* YOUR TASK
If a line in the listing includes the word "image", copy it out.

* SUPPLIED DATA
┌──

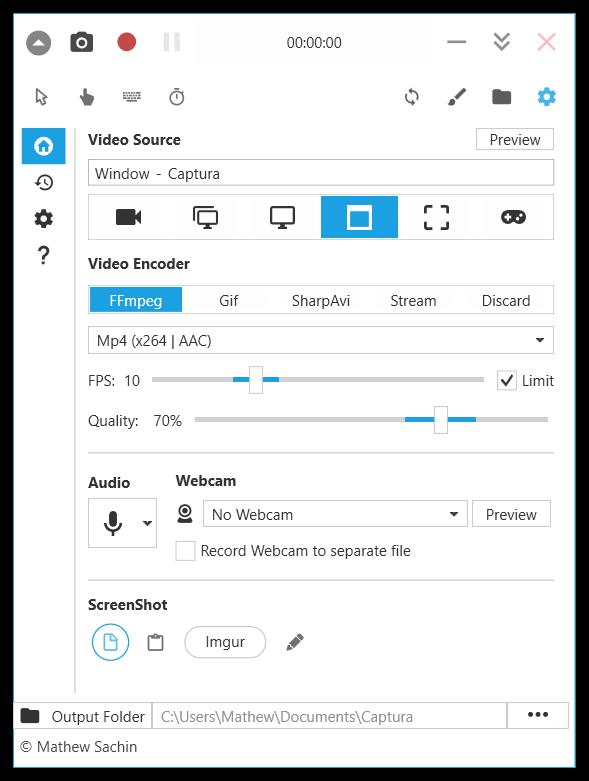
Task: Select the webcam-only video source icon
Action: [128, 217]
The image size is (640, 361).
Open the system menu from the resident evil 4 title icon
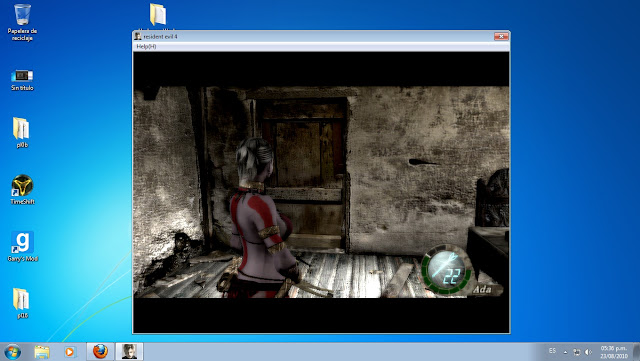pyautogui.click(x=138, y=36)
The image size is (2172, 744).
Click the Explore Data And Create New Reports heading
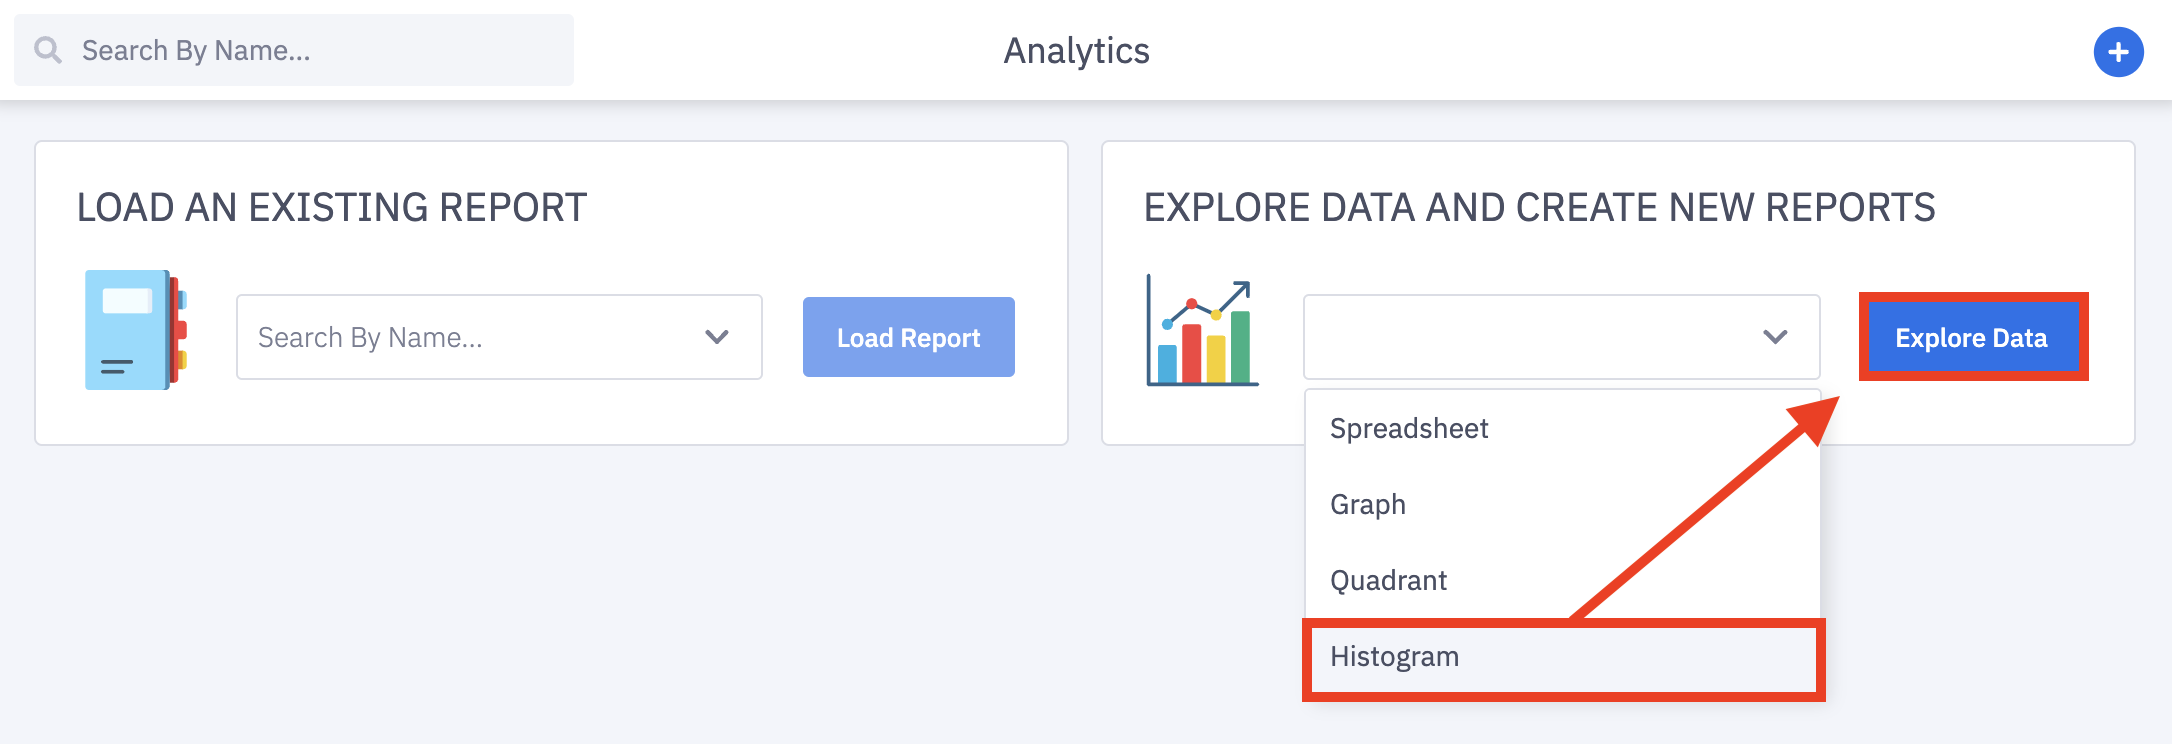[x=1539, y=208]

└──
┌──

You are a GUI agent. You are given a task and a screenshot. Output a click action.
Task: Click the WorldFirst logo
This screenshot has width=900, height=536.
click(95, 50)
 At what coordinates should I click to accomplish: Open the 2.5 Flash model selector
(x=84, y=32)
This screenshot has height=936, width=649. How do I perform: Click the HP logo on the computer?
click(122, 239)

└──
┌──

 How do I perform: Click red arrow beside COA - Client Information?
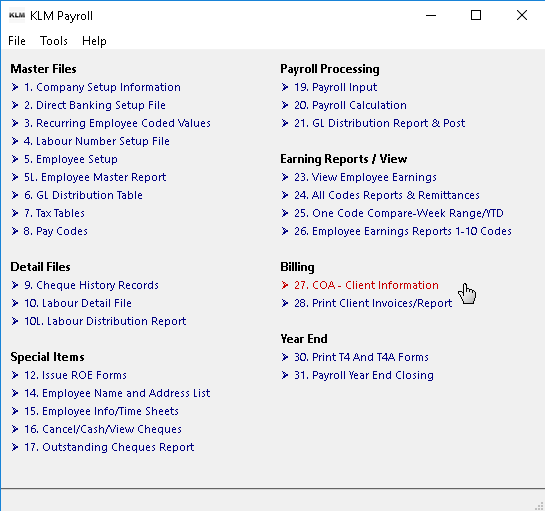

└──

* WRITTEN SOLUTION
The image size is (640, 361).
The image size is (2172, 744).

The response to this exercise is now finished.